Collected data
-*-*-
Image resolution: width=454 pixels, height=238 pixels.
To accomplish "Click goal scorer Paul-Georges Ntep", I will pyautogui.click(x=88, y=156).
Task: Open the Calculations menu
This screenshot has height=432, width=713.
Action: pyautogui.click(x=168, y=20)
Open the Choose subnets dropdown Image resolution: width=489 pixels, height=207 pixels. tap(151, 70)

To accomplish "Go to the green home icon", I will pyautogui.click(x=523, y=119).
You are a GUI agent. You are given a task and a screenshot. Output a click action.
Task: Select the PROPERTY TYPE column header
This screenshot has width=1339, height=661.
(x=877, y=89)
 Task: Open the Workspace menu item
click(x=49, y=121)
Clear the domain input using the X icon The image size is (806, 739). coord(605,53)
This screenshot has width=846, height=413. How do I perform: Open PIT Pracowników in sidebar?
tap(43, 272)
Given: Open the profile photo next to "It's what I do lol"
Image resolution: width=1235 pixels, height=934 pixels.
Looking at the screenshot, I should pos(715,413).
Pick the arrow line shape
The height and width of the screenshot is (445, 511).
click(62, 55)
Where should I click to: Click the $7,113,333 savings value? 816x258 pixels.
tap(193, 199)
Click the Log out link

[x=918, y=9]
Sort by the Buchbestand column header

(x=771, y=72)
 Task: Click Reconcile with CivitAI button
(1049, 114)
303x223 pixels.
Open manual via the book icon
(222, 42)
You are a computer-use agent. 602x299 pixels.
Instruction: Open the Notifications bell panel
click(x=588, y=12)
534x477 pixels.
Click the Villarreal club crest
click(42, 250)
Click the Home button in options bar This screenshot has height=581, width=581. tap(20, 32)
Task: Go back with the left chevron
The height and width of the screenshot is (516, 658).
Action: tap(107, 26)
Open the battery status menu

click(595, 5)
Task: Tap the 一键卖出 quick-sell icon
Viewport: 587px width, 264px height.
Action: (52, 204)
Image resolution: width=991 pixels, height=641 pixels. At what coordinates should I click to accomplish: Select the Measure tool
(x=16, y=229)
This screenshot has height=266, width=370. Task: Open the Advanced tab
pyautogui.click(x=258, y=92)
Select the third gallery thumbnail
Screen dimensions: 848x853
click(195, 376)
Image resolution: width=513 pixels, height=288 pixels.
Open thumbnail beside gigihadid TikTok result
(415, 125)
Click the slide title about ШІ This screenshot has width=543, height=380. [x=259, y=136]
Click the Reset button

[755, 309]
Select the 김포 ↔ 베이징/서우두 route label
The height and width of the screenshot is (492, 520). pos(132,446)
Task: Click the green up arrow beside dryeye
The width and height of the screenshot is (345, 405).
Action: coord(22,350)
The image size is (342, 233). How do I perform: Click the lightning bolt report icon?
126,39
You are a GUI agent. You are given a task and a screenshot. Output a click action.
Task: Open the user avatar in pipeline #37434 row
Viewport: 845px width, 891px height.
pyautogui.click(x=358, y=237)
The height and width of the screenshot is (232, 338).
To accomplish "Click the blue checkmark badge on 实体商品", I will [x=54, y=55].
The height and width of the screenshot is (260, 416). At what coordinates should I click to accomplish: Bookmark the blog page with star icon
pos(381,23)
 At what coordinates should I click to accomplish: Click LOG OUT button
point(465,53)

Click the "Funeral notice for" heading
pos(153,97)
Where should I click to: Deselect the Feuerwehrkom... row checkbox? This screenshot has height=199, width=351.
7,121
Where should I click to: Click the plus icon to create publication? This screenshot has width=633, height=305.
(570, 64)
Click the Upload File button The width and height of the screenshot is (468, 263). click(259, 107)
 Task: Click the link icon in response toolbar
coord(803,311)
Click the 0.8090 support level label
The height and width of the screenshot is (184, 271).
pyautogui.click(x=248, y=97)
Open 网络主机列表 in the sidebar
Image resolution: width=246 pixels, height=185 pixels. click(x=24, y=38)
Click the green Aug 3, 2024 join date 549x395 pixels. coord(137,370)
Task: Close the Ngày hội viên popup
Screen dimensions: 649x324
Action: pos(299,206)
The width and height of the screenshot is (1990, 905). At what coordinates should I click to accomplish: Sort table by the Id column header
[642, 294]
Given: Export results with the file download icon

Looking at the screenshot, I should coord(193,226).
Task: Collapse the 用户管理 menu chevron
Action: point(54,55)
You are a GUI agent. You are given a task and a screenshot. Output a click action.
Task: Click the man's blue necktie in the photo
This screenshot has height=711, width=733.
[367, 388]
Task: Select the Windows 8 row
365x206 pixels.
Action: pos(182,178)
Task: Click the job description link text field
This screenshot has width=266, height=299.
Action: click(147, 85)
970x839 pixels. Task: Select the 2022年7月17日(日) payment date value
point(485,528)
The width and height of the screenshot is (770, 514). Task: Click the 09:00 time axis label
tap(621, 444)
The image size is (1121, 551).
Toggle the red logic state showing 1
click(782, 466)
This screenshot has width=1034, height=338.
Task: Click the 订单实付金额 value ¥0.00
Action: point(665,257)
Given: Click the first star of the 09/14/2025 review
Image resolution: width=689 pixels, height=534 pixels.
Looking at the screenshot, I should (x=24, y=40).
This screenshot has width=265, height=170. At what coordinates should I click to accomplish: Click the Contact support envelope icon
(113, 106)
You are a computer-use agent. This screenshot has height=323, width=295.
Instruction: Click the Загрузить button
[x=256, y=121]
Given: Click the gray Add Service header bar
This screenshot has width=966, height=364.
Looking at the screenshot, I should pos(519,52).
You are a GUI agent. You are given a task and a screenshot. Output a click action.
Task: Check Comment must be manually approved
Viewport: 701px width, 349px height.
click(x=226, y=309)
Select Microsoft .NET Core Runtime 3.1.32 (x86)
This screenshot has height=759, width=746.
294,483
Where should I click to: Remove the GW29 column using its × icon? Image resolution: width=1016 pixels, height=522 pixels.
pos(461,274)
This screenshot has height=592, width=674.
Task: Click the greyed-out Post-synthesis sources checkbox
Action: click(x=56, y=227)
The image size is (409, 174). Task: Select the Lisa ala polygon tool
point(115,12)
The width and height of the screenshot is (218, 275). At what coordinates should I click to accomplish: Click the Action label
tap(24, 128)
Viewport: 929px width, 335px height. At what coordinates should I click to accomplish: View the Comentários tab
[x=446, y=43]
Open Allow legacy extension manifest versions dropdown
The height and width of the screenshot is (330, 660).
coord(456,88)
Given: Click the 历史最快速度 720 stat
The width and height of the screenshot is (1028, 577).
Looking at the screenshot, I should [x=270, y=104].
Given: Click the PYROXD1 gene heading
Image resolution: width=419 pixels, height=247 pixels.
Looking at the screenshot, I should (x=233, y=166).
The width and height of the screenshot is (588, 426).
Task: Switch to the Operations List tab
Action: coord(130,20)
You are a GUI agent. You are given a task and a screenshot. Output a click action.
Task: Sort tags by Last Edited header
-*-*-
■ Your goal
Would you transcribe the data above exactly as it stands?

■ Answer to this problem
Image resolution: width=454 pixels, height=238 pixels.
To accomplish "Click goal scorer Paul-Georges Ntep", I will pyautogui.click(x=88, y=156).
Task: Open the Calculations menu
This screenshot has height=432, width=713.
Action: pyautogui.click(x=168, y=20)
Open the Choose subnets dropdown Image resolution: width=489 pixels, height=207 pixels. tap(151, 70)

To accomplish "Go to the green home icon", I will pyautogui.click(x=523, y=119).
You are a GUI agent. You are given a task and a screenshot. Output a click action.
Task: Select the PROPERTY TYPE column header
This screenshot has width=1339, height=661.
(x=877, y=89)
 Task: Open the Workspace menu item
click(x=49, y=121)
Clear the domain input using the X icon The image size is (806, 739). coord(605,53)
This screenshot has width=846, height=413. How do I perform: Open PIT Pracowników in sidebar?
tap(43, 272)
Given: Open the profile photo next to "It's what I do lol"
Image resolution: width=1235 pixels, height=934 pixels.
Looking at the screenshot, I should pos(715,413).
Pick the arrow line shape
The height and width of the screenshot is (445, 511).
click(62, 55)
Where should I click to: Click the $7,113,333 savings value? 816x258 pixels.
tap(193, 199)
Click the Log out link

[x=918, y=9]
Sort by the Buchbestand column header

(x=771, y=72)
 Task: Click Reconcile with CivitAI button
(1049, 114)
303x223 pixels.
Open manual via the book icon
(222, 42)
You are a computer-use agent. 602x299 pixels.
Instruction: Open the Notifications bell panel
click(x=588, y=12)
534x477 pixels.
Click the Villarreal club crest
click(42, 250)
Click the Home button in options bar This screenshot has height=581, width=581. tap(20, 32)
Task: Go back with the left chevron
The height and width of the screenshot is (516, 658).
Action: tap(107, 26)
Open the battery status menu

click(595, 5)
Task: Tap the 一键卖出 quick-sell icon
Viewport: 587px width, 264px height.
Action: (52, 204)
Image resolution: width=991 pixels, height=641 pixels. At what coordinates should I click to accomplish: Select the Measure tool
(x=16, y=229)
This screenshot has height=266, width=370. Task: Open the Advanced tab
pyautogui.click(x=258, y=92)
Select the third gallery thumbnail
Screen dimensions: 848x853
click(195, 376)
Image resolution: width=513 pixels, height=288 pixels.
Open thumbnail beside gigihadid TikTok result
(415, 125)
Click the slide title about ШІ This screenshot has width=543, height=380. [x=259, y=136]
Click the Reset button

[755, 309]
Select the 김포 ↔ 베이징/서우두 route label
The height and width of the screenshot is (492, 520). pos(132,446)
Task: Click the green up arrow beside dryeye
The width and height of the screenshot is (345, 405).
Action: coord(22,350)
The image size is (342, 233). How do I perform: Click the lightning bolt report icon?
126,39
You are a GUI agent. You are given a task and a screenshot. Output a click action.
Task: Open the user avatar in pipeline #37434 row
Viewport: 845px width, 891px height.
pyautogui.click(x=358, y=237)
The height and width of the screenshot is (232, 338).
To accomplish "Click the blue checkmark badge on 实体商品", I will [x=54, y=55].
The height and width of the screenshot is (260, 416). At what coordinates should I click to accomplish: Bookmark the blog page with star icon
pos(381,23)
 At what coordinates should I click to accomplish: Click LOG OUT button
point(465,53)

Click the "Funeral notice for" heading
pos(153,97)
Where should I click to: Deselect the Feuerwehrkom... row checkbox? This screenshot has height=199, width=351.
7,121
Where should I click to: Click the plus icon to create publication? This screenshot has width=633, height=305.
(570, 64)
Click the Upload File button The width and height of the screenshot is (468, 263). click(259, 107)
 Task: Click the link icon in response toolbar
coord(803,311)
Click the 0.8090 support level label
The height and width of the screenshot is (184, 271).
pyautogui.click(x=248, y=97)
Open 网络主机列表 in the sidebar
Image resolution: width=246 pixels, height=185 pixels. click(x=24, y=38)
Click the green Aug 3, 2024 join date 549x395 pixels. coord(137,370)
Task: Close the Ngày hội viên popup
Screen dimensions: 649x324
Action: pos(299,206)
The width and height of the screenshot is (1990, 905). At what coordinates should I click to accomplish: Sort table by the Id column header
[642, 294]
Given: Export results with the file download icon

Looking at the screenshot, I should coord(193,226).
Task: Collapse the 用户管理 menu chevron
Action: point(54,55)
You are a GUI agent. You are given a task and a screenshot. Output a click action.
Task: Click the man's blue necktie in the photo
This screenshot has height=711, width=733.
[367, 388]
Task: Select the Windows 8 row
365x206 pixels.
Action: pos(182,178)
Task: Click the job description link text field
This screenshot has width=266, height=299.
Action: click(147, 85)
970x839 pixels. Task: Select the 2022年7月17日(日) payment date value
point(485,528)
The width and height of the screenshot is (770, 514). Task: Click the 09:00 time axis label
tap(621, 444)
The image size is (1121, 551).
Toggle the red logic state showing 1
click(782, 466)
This screenshot has width=1034, height=338.
Task: Click the 订单实付金额 value ¥0.00
Action: point(665,257)
Given: Click the first star of the 09/14/2025 review
Image resolution: width=689 pixels, height=534 pixels.
Looking at the screenshot, I should (x=24, y=40).
This screenshot has width=265, height=170. At what coordinates should I click to accomplish: Click the Contact support envelope icon
(113, 106)
You are a computer-use agent. This screenshot has height=323, width=295.
Instruction: Click the Загрузить button
[x=256, y=121]
Given: Click the gray Add Service header bar
This screenshot has width=966, height=364.
Looking at the screenshot, I should pos(519,52).
You are a GUI agent. You are given a task and a screenshot. Output a click action.
Task: Check Comment must be manually approved
Viewport: 701px width, 349px height.
click(x=226, y=309)
Select Microsoft .NET Core Runtime 3.1.32 (x86)
This screenshot has height=759, width=746.
294,483
Where should I click to: Remove the GW29 column using its × icon? Image resolution: width=1016 pixels, height=522 pixels.
pos(461,274)
This screenshot has height=592, width=674.
Task: Click the greyed-out Post-synthesis sources checkbox
Action: click(x=56, y=227)
The image size is (409, 174). Task: Select the Lisa ala polygon tool
point(115,12)
The width and height of the screenshot is (218, 275). At what coordinates should I click to accomplish: Click the Action label
tap(24, 128)
Viewport: 929px width, 335px height. At what coordinates should I click to accomplish: View the Comentários tab
[x=446, y=43]
Open Allow legacy extension manifest versions dropdown
The height and width of the screenshot is (330, 660).
coord(456,88)
Given: Click the 历史最快速度 720 stat
The width and height of the screenshot is (1028, 577).
Looking at the screenshot, I should [x=270, y=104].
Given: Click the PYROXD1 gene heading
Image resolution: width=419 pixels, height=247 pixels.
Looking at the screenshot, I should (x=233, y=166).
The width and height of the screenshot is (588, 426).
Task: Switch to the Operations List tab
Action: coord(130,20)
You are a GUI agent. You are given a task and a screenshot. Output a click action.
Task: Sort tags by Last Edited header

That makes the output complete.